# Task prompt
Using the listing below, reproduce exactly the lines from the one with "Select the pencil drawing tool" through the last, with all pictures left out.
(Exercise input Opens)
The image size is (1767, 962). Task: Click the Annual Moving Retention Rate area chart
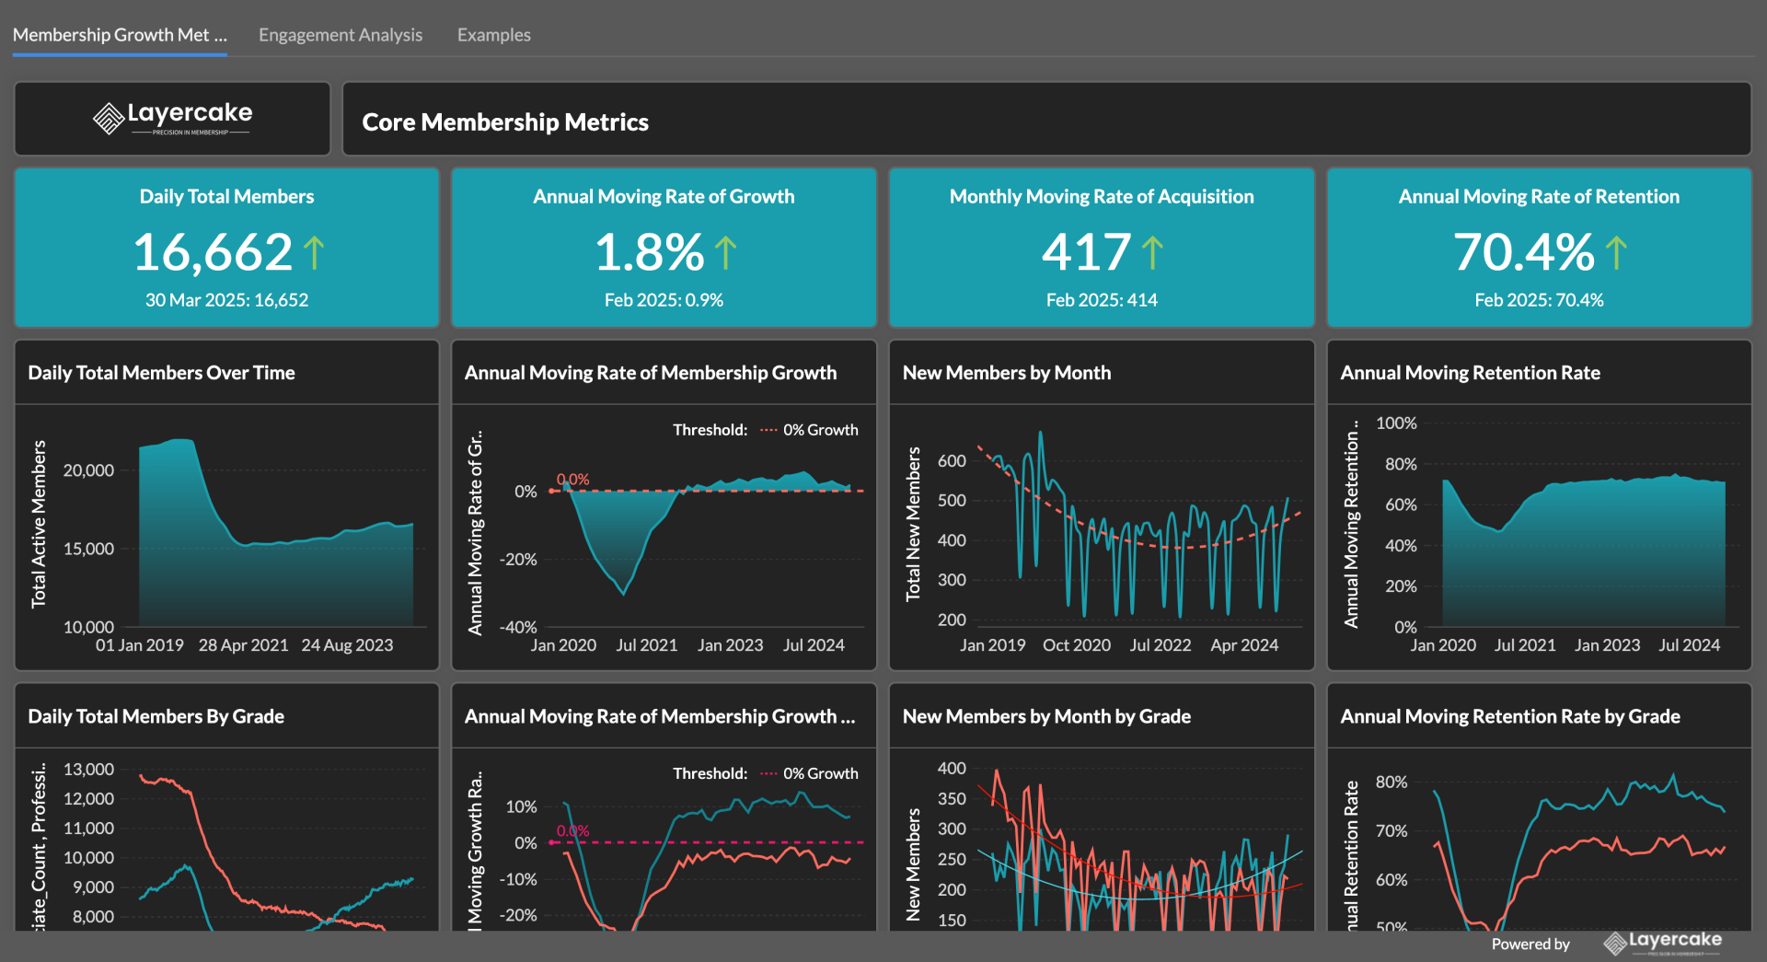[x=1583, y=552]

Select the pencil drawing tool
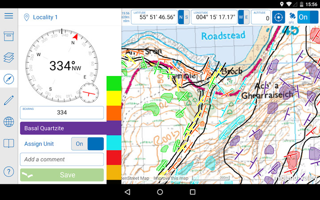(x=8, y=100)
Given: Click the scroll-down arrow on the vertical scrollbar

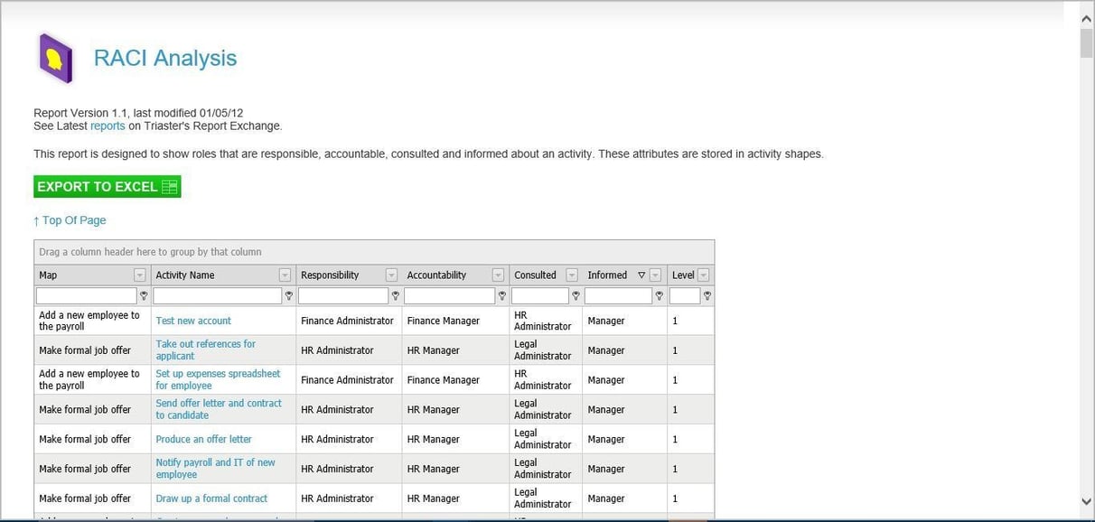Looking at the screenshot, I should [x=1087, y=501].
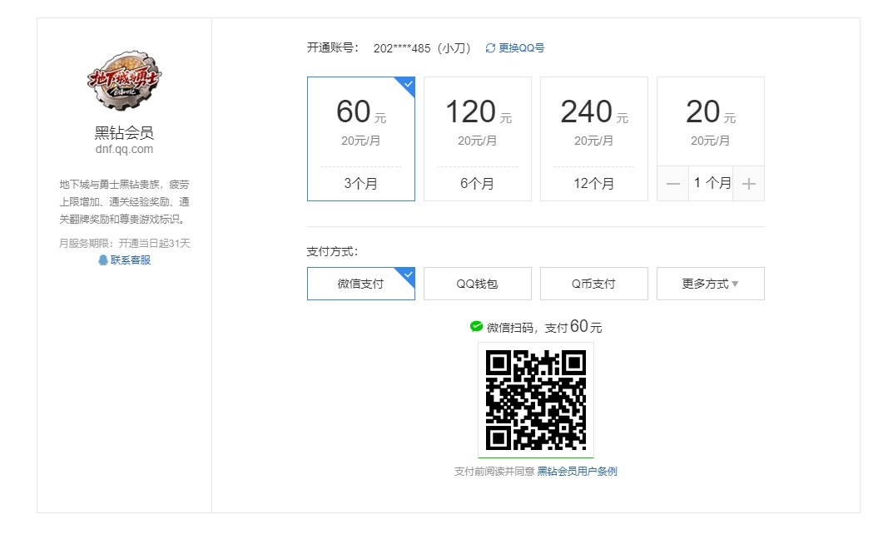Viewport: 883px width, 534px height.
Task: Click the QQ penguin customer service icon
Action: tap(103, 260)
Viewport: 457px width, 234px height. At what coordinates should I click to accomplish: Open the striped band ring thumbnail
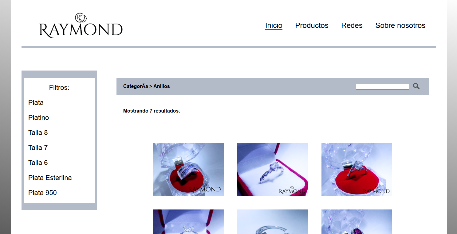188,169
(Exercise input Closes)
# Your solution
Select the pencil drawing tool
(x=8, y=100)
Given: Click the scroll-down arrow on the vertical scrollbar

Looking at the screenshot, I should [x=1087, y=501].
Viewport: 883px width, 534px height.
Task: Click the QQ penguin customer service icon
Action: tap(103, 260)
Viewport: 457px width, 234px height. At what coordinates should I click to accomplish: Open the striped band ring thumbnail
188,169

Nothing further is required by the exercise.